Ian Sielecki interrumpió su discurso ante la Comisión de Relaciones Exteriores de la Asamblea Nacional francesa al advertir que un mapa ubicado detrás suyo señalaba a las Islas Malvinas como parte del Reino Unido, lo que motivó un pedido formal para que fuera tapado antes de continuar.
Un episodio de tensión diplomática se registró en la Asamblea Nacional de Francia durante la exposición del embajador argentino, Ian Sielecki, quien había sido invitado a brindar un discurso ante la Comisión de Relaciones Exteriores sobre el estado y la proyección de los vínculos bilaterales entre Argentina y Francia. La situación se produjo al inicio de su intervención, cuando advirtió que el mapa ubicado a sus espaldas mostraba a las Islas Malvinas como territorio británico.
“Lamentablemente debo señalarle un pequeño inconveniente, que en realidad es un gran problema para mi país”, expresó el diplomático al comenzar su presentación. Acto seguido, explicó que el mapa representaba a las Malvinas como parte del Reino Unido, lo que consideró incompatible con su rol como representante del Estado argentino. “No puedo hablar libremente ante ese mapa, porque sería como legitimar una situación que constituye una vulneración a la soberanía de mi país”, señaló.
Sielecki sostuvo que la representación cartográfica implicaba una violación al derecho internacional y una afectación a la dignidad nacional, al tiempo que remarcó que aceptar ese marco visual equivaldría a convalidar una situación que Argentina considera ilegítima. Como ejemplo, comparó el caso con una hipotética exposición del embajador de Ucrania frente a un mapa que mostrara a Crimea o Lugansk como parte de Rusia.
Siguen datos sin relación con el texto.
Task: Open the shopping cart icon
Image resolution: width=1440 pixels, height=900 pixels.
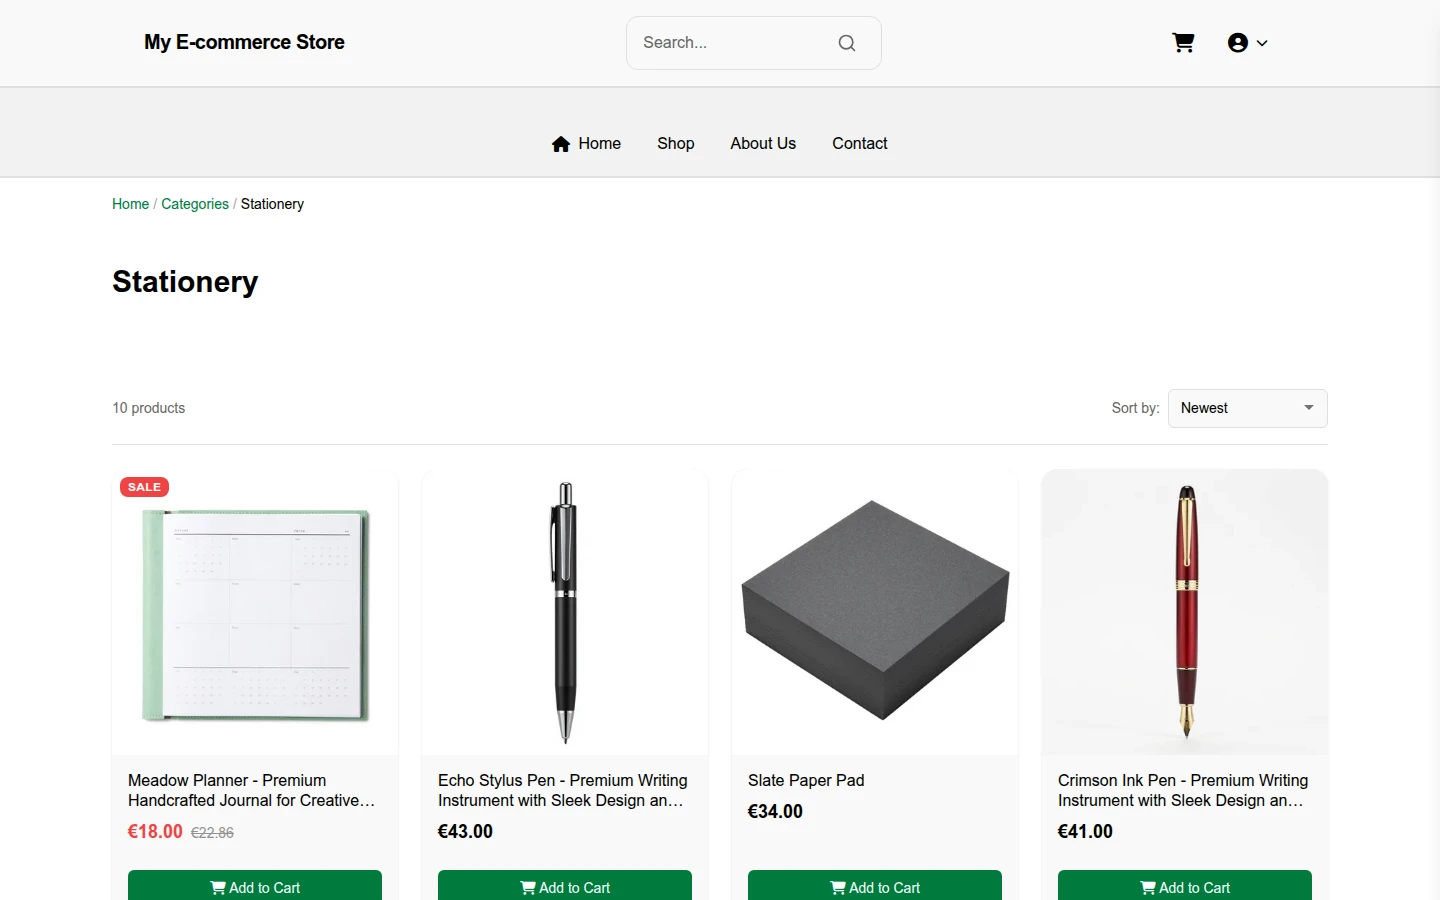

El presidente de la Comisión de Relaciones Exteriores intentó minimizar el planteo al señalar que Francia reconoce que se trata de un territorio en disputa y que el mapa no pretendía atribuir soberanía. Sin embargo, el embajador insistió en que la forma en que estaba señalado resultaba problemática desde el punto de vista jurídico y político, por lo que solicitó que se cubriera esa parte del mapa durante su exposición.
“¿Existe alguna forma de cubrir ese mapa durante mi intervención?”, preguntó antes de continuar. Tras su pedido, la zona en cuestión fue tapada con una nota adhesiva de color amarillo, lo que permitió que la sesión prosiguiera y que el diplomático desarrollara su exposición sobre las relaciones comerciales y políticas entre ambos países.
El reclamo se inscribe en la histórica posición argentina respecto de la soberanía sobre las Islas Malvinas, ubicadas a unos 600 kilómetros de la costa patagónica. El archipiélago fue escenario del conflicto bélico entre Argentina y el Reino Unido en 1982, que dejó un saldo de 649 soldados argentinos y 255 británicos muertos en 74 días de combate.
En el plano internacional, la cuestión Malvinas está contemplada por la Resolución 2065 de la Organización de las Naciones Unidas, aprobada hace 60 años, que reconoce la existencia de una disputa de soberanía e insta a ambos países a encontrar una solución pacífica teniendo en cuenta los intereses de los habitantes de las islas.
El episodio ocurrió en un contexto de renovadas tensiones diplomáticas vinculadas al Atlántico Sur. Días atrás, la Cancillería argentina expresó su rechazo a los avances de proyectos de exploración petrolera offshore impulsados por las empresas Rockhopper Exploration Plc y Navitas Petroleum, en la zona conocida como Cuenca Malvinas Norte. El área se encuentra a unos 220 kilómetros al norte del archipiélago y, según estimaciones, podría contener reservas de hasta 819 millones de barriles de petróleo.
El Gobierno argentino calificó esas iniciativas como ilegítimas y sostuvo que toda exploración o explotación unilateral de recursos naturales en áreas sujetas a disputa de soberanía contraviene las resoluciones de la ONU, que llaman a evitar acciones que modifiquen la situación mientras persista el conflicto entre las partes.